■ **What to produce**: Reproduce only what lies between the first line of the material below and the line containing "Participant List (264, 543)", with both of those lines included and every line kept exact.

Data for this task Start Marker

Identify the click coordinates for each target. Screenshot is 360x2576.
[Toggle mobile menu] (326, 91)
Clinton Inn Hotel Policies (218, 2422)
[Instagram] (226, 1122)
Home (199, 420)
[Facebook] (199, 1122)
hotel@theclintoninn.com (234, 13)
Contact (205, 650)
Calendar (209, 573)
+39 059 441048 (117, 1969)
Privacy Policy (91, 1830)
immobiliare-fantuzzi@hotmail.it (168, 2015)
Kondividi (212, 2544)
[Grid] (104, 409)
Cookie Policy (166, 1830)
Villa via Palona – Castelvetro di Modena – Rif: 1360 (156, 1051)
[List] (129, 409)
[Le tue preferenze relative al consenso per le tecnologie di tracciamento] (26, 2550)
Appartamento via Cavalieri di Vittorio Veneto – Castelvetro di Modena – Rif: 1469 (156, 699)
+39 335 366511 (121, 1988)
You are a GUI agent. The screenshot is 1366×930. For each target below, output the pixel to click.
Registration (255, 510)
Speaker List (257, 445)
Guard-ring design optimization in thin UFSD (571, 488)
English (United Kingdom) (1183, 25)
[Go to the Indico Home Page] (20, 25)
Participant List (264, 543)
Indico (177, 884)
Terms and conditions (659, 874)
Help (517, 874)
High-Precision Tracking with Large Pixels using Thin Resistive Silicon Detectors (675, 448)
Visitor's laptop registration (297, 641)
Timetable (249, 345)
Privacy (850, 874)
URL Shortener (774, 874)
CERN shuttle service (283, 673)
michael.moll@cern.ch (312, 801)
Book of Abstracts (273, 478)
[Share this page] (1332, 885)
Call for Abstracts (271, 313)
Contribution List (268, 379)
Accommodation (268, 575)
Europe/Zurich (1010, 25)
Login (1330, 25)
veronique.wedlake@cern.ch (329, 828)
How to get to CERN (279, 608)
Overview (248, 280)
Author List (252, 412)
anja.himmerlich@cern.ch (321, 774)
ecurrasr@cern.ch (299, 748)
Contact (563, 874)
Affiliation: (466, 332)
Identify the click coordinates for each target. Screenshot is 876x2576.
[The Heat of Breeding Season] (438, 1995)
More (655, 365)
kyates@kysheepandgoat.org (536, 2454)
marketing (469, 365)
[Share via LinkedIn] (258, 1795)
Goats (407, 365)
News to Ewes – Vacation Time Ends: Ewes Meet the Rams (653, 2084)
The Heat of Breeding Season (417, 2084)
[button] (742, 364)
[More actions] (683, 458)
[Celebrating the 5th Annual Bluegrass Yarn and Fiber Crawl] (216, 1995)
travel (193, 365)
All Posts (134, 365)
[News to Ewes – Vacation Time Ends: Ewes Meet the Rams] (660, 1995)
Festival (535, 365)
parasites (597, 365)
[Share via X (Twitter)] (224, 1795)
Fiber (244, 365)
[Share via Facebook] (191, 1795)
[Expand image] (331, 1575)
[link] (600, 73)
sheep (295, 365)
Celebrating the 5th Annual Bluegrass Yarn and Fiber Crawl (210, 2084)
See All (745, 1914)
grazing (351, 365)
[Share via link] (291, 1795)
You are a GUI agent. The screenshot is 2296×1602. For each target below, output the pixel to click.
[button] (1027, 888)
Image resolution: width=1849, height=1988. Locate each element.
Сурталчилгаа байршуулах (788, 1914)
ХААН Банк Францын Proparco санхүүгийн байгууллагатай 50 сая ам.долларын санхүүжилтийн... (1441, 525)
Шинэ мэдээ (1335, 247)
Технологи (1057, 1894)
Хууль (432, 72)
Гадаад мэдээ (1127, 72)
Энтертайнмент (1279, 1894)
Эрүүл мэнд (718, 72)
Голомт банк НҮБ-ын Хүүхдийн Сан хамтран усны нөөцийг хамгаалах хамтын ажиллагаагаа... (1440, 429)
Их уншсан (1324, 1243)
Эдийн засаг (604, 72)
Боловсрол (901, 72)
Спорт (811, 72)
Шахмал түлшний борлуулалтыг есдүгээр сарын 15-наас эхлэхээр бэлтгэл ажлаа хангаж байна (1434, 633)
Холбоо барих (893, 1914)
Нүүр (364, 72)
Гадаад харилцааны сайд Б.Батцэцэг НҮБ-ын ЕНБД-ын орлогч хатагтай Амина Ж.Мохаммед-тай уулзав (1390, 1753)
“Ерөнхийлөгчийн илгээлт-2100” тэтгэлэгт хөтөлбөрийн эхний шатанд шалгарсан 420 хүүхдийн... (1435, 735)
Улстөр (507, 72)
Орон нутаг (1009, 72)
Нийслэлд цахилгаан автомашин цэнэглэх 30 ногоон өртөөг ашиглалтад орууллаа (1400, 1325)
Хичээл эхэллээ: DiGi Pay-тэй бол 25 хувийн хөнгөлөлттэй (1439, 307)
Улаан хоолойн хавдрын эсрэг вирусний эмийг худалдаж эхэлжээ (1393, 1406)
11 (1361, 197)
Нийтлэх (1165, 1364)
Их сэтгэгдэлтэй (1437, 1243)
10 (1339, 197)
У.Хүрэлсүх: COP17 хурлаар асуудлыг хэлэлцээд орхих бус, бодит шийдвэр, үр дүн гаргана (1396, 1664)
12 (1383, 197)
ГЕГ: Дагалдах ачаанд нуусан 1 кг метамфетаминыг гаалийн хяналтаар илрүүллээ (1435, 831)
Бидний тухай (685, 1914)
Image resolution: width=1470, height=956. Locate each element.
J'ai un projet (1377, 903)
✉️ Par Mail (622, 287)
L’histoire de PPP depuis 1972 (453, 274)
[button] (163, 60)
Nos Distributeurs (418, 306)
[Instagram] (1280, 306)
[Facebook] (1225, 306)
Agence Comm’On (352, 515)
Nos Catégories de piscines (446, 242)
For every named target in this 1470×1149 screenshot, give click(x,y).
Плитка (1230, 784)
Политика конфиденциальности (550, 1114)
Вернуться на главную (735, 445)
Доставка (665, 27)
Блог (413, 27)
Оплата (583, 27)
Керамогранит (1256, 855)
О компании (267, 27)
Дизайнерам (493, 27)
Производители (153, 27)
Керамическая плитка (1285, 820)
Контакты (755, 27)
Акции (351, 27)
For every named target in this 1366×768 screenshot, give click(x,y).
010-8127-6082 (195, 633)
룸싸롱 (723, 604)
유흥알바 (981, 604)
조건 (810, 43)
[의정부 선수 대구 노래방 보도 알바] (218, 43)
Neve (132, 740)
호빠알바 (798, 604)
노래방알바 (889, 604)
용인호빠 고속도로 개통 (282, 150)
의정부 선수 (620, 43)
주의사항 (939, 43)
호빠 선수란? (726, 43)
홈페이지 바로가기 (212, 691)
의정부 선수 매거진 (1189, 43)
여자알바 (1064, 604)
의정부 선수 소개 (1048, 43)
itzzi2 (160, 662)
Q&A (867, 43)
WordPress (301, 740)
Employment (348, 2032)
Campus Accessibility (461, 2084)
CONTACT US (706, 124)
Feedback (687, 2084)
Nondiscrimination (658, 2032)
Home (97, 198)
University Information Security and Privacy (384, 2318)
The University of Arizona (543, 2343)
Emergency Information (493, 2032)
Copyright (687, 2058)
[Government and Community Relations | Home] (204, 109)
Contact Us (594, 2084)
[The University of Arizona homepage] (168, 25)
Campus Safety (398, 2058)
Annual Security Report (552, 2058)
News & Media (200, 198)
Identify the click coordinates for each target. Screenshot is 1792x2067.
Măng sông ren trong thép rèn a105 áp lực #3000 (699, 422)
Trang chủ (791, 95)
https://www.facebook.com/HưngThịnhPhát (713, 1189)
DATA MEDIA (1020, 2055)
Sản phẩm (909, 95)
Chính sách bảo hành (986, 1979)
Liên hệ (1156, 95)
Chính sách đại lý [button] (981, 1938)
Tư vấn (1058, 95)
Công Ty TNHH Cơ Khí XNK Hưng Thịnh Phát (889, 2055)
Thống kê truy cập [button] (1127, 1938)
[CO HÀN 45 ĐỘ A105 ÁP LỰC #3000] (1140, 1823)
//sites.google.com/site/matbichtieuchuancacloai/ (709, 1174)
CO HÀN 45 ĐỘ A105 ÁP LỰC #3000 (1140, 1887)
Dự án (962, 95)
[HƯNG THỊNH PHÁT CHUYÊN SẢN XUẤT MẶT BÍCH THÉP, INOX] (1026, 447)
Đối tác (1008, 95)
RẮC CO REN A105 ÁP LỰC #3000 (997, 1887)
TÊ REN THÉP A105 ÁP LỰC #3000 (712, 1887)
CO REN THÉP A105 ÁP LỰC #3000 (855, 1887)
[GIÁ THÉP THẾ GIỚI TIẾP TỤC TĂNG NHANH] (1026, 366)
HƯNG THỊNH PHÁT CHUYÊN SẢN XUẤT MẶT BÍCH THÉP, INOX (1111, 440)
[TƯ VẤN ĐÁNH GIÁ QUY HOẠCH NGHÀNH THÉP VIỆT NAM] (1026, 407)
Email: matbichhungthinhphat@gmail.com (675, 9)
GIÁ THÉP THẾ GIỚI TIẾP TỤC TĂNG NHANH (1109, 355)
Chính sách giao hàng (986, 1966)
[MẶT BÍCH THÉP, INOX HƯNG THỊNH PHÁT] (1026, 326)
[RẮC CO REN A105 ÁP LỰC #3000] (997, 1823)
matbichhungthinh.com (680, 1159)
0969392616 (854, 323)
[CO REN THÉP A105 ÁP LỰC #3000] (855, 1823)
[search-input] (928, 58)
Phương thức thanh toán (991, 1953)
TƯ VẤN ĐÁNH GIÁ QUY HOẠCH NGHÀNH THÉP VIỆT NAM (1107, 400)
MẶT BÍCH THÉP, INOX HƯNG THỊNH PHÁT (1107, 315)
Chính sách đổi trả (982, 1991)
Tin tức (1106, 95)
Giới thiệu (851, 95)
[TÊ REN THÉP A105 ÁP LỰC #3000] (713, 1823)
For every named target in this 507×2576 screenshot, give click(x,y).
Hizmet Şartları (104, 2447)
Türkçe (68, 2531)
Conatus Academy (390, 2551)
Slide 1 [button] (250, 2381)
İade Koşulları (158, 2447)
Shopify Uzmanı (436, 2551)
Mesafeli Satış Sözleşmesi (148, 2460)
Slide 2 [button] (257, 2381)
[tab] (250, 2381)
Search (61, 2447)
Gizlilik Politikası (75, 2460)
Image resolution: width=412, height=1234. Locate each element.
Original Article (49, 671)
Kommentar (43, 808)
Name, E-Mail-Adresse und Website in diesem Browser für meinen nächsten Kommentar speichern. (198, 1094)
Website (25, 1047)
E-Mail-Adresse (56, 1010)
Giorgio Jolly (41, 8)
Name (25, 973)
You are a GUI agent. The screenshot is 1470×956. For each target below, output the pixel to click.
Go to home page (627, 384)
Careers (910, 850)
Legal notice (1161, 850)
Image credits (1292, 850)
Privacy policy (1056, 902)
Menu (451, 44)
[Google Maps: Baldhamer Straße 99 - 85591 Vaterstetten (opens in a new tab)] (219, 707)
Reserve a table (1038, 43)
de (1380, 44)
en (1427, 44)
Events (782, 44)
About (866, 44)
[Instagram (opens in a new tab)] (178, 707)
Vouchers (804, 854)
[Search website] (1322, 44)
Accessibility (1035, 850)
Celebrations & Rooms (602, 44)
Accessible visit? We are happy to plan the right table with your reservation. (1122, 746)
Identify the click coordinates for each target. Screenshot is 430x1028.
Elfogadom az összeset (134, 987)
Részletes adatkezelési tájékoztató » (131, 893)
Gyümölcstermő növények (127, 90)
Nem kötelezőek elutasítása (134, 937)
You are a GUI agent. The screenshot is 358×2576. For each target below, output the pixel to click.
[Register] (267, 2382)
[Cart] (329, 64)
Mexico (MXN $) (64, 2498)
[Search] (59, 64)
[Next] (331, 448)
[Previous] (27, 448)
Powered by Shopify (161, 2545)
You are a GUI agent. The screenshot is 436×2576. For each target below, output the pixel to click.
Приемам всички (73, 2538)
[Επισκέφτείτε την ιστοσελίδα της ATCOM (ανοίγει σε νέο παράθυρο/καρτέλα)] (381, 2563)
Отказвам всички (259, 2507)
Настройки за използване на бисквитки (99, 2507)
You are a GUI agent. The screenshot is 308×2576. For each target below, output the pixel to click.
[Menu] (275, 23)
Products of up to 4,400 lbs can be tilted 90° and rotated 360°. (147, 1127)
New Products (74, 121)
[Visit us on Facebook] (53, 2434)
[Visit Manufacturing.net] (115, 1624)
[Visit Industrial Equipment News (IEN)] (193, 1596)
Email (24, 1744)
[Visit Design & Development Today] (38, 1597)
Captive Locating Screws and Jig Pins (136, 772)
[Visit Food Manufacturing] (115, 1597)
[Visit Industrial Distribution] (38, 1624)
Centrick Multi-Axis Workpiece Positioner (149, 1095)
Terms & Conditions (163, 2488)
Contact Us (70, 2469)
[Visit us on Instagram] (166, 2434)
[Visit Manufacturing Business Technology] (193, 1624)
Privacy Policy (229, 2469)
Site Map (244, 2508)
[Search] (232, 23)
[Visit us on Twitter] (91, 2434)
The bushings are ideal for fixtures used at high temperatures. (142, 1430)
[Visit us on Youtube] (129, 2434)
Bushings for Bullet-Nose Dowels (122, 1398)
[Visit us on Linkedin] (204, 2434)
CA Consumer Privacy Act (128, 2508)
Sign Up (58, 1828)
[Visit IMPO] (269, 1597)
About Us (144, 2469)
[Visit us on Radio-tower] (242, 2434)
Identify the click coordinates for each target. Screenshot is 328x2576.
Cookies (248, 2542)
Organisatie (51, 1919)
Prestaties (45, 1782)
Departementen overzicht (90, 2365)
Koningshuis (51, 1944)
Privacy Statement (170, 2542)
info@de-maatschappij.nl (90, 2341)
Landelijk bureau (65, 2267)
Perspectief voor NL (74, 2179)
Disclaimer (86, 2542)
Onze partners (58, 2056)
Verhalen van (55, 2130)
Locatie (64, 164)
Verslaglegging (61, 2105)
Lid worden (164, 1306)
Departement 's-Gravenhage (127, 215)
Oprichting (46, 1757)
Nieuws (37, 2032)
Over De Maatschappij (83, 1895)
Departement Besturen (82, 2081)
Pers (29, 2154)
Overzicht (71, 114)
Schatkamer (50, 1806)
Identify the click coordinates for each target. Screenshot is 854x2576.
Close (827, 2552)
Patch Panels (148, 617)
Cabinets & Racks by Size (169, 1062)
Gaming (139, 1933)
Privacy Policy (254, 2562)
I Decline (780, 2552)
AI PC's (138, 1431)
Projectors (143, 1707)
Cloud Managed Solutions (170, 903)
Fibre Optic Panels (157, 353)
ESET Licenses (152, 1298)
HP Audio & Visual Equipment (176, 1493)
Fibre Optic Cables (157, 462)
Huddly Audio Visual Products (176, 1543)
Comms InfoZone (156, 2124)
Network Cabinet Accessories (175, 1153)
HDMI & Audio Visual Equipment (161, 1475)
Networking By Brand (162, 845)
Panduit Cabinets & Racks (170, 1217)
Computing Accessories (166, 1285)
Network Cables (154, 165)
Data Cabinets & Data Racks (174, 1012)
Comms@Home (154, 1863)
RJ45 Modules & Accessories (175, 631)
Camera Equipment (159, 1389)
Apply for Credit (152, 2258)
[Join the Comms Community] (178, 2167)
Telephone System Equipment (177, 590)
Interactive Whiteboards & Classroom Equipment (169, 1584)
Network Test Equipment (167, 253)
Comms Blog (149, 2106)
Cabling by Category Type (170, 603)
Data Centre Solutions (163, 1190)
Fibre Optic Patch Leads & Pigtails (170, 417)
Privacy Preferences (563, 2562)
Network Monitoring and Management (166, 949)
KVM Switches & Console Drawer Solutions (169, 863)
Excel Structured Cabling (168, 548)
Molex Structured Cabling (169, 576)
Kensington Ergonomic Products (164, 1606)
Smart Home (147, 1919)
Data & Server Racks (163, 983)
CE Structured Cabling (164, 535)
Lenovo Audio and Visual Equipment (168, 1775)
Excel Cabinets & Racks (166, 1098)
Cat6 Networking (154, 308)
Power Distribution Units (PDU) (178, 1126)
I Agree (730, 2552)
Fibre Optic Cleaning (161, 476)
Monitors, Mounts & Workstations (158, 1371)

Data for this task End Marker

■ **Exercise solution**:
Identify the click coordinates for each target. Screenshot is 360x2576.
[Toggle mobile menu] (326, 91)
Clinton Inn Hotel Policies (218, 2422)
[Instagram] (226, 1122)
Home (199, 420)
[Facebook] (199, 1122)
hotel@theclintoninn.com (234, 13)
Contact (205, 650)
Calendar (209, 573)
+39 059 441048 (117, 1969)
Privacy Policy (91, 1830)
immobiliare-fantuzzi@hotmail.it (168, 2015)
Kondividi (212, 2544)
[Grid] (104, 409)
Cookie Policy (166, 1830)
Villa via Palona – Castelvetro di Modena – Rif: 1360 (156, 1051)
[List] (129, 409)
[Le tue preferenze relative al consenso per le tecnologie di tracciamento] (26, 2550)
Appartamento via Cavalieri di Vittorio Veneto – Castelvetro di Modena – Rif: 1469 (156, 699)
+39 335 366511 (121, 1988)
You are a GUI agent. The screenshot is 1366×930. For each target below, output the pixel to click.
Registration (255, 510)
Speaker List (257, 445)
Guard-ring design optimization in thin UFSD (571, 488)
English (United Kingdom) (1183, 25)
[Go to the Indico Home Page] (20, 25)
Participant List (264, 543)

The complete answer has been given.